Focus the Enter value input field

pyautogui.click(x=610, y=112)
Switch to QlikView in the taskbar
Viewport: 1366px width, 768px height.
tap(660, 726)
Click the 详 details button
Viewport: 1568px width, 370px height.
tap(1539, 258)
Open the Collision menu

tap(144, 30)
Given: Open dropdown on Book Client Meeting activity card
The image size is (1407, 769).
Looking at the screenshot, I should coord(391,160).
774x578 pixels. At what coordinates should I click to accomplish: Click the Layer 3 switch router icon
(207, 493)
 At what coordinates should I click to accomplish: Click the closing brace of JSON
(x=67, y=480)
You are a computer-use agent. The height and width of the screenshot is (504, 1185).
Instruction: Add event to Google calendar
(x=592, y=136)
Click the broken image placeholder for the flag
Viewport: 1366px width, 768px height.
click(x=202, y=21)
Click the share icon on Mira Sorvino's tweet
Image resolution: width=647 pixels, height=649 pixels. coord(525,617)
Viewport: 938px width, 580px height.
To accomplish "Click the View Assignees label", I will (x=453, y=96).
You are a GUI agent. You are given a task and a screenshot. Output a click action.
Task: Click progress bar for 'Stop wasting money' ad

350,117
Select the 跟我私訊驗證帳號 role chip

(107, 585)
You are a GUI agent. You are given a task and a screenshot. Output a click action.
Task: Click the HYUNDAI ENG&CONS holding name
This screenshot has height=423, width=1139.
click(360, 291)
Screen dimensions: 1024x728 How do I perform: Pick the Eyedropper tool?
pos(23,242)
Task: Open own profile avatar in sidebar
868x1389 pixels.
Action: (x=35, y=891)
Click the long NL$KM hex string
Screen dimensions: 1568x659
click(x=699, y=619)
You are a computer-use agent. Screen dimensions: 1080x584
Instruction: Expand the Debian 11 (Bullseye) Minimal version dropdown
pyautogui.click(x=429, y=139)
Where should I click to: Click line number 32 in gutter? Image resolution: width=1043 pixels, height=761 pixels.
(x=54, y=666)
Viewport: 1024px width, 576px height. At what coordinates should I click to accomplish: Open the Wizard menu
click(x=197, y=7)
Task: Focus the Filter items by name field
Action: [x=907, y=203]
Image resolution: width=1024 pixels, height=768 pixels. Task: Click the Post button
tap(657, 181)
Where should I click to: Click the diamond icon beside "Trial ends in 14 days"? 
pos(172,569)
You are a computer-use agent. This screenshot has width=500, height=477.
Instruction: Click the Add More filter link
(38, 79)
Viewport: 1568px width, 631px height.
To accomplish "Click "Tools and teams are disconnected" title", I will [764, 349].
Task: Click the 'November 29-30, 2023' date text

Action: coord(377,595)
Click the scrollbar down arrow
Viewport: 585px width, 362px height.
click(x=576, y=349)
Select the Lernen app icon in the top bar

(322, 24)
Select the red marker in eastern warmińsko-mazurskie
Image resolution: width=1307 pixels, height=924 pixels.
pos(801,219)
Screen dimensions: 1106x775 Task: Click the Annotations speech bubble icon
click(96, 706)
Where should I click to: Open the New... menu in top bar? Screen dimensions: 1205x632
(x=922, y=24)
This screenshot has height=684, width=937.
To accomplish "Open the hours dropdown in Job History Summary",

----

HOW TO COMPLETE THIS TASK:
Return each line of the entries that holds the string "agent".

SOLUTION TO THE PROBLEM:
You are a computer-use agent. The height and width of the screenshot is (504, 1185).
You are a GUI agent. You are given a task and a screenshot. Output a click action.
You are a GUI agent. You are given a task and a screenshot. Output a click action.
You are a computer-use agent. Screen dimensions: 1080x584
You are a computer-use agent. This screenshot has width=500, height=477.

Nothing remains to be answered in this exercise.